Cabe añadir que en 1701 el cardenal Pedro de Salazar mandó construir al lado un colegio para acólitos y niños del Coro de la Catedral que, a causa de una epidemia de peste que asoló Córdoba tres años después, se reconvirtió en hospital temporal, pasando a definitivo en 1724. Se trata de un edificio barroco que en 1970 fue destinado a albergar una residencia de enfermeras y hoy es sede de la Facultad de Filosofía y Letras. El patio de la iglesia estaba comunicado con ese edificio a través de un pasadizo subterráneo, algo que al parecer era frecuente en la judería; por esa razón fue elevado el suelo, poniendo los de ambos edificios al mismo nivel.
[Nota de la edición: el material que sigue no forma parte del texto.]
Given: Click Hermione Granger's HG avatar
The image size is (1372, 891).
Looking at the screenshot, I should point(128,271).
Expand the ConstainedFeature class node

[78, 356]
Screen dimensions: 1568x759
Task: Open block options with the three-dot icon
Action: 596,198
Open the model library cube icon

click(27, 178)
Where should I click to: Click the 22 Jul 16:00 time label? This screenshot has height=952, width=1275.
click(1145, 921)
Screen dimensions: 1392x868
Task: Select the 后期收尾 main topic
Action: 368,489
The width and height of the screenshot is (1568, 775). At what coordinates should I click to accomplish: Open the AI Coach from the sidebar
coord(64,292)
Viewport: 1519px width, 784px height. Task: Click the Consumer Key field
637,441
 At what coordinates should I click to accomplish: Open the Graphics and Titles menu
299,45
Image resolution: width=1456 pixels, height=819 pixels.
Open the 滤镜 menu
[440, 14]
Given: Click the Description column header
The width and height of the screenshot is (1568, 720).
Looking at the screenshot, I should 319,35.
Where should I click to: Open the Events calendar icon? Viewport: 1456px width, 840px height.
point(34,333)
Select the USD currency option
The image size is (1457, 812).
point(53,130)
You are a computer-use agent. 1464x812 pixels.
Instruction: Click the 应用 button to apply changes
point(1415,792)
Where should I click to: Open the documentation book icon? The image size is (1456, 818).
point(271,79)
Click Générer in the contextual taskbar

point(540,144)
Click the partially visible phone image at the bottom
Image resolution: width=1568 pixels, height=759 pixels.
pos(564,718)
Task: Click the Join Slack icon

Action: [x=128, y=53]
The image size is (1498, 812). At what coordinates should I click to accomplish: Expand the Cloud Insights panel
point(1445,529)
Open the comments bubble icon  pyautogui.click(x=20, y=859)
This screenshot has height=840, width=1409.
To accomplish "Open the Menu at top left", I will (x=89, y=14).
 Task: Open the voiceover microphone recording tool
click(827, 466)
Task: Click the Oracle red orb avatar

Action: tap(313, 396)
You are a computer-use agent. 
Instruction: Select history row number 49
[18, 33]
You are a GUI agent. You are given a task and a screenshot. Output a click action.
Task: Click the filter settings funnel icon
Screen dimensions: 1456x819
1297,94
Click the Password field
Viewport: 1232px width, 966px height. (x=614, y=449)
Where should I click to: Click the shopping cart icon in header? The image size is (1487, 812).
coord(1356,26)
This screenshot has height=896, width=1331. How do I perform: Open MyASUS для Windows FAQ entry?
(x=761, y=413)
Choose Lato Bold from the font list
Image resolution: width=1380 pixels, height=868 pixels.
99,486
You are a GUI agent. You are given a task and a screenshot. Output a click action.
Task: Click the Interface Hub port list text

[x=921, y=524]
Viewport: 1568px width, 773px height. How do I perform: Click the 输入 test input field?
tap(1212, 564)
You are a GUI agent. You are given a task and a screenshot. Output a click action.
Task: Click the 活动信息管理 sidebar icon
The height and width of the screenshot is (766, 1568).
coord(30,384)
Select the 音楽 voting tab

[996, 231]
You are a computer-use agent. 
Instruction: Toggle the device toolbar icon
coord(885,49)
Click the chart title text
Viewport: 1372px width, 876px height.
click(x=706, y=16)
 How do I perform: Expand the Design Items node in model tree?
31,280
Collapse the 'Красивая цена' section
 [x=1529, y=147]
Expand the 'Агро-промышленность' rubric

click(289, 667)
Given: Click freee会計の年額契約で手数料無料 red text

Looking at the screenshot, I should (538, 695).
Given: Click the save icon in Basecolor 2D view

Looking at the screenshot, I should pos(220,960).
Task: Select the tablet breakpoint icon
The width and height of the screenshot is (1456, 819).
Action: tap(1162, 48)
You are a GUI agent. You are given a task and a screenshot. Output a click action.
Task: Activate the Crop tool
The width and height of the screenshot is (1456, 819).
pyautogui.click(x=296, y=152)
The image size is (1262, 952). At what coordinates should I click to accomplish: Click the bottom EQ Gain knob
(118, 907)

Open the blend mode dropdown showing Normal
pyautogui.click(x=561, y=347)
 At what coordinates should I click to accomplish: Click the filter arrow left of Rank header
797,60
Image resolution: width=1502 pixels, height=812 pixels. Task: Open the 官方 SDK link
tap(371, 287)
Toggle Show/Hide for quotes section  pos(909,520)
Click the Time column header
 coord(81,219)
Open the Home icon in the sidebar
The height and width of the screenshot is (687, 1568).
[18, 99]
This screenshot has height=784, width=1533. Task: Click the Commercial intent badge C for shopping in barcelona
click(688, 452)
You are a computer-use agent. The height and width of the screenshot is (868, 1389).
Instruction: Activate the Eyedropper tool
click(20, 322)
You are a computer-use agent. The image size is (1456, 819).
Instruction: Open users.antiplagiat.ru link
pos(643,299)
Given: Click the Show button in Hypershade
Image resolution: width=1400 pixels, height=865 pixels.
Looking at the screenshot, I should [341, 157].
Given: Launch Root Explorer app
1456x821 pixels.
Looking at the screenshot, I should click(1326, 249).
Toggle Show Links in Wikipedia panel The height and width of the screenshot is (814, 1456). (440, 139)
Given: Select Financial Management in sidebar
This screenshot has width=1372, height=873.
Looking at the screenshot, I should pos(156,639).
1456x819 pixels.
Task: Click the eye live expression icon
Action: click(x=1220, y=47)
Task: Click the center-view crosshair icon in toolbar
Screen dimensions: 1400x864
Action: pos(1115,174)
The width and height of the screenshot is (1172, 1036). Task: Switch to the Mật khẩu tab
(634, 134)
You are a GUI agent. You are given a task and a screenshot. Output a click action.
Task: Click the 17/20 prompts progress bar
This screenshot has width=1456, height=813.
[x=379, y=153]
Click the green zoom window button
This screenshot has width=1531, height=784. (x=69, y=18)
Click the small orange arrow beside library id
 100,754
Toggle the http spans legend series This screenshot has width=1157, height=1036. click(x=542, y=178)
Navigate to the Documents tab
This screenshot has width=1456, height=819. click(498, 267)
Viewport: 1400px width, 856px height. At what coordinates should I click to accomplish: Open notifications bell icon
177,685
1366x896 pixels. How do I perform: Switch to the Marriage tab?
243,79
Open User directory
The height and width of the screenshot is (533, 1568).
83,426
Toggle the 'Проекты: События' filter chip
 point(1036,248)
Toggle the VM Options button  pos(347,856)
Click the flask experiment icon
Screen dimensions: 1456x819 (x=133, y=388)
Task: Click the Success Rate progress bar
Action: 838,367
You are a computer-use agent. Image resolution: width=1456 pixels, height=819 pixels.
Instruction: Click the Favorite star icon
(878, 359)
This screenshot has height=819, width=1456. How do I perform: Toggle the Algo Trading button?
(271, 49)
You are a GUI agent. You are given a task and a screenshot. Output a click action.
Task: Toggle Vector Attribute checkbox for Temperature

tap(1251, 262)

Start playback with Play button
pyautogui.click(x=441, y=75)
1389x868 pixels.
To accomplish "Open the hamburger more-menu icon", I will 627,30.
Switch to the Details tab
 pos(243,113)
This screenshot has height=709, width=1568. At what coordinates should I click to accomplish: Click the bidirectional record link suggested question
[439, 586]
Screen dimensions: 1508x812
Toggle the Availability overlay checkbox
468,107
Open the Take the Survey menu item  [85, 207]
La bóveda de crucería del techo (Frank Kovalchek en Wikimedia Commons) |
En fin, aparte de ser gratis, la visita a la capilla de San Bartolomé no ocupa demasiado tiempo; yo le dediqué media hora, alargando los minutos en espera de un claro que nunca llegó. Y el que quiera puede pasar más casándose allí porque acoge bodas, ya sean religiosas o civiles. Por mi parte, combinando resignación y estoicismo, salí de nuevo a la impenitente meteorología de Mordor, a la que en cierto modo debía mostrarme agradecido y que no daría tregua en mis cuatro días de estancia, así que seguí empapándome de los secretos de la judería cordobesa. Literalmente.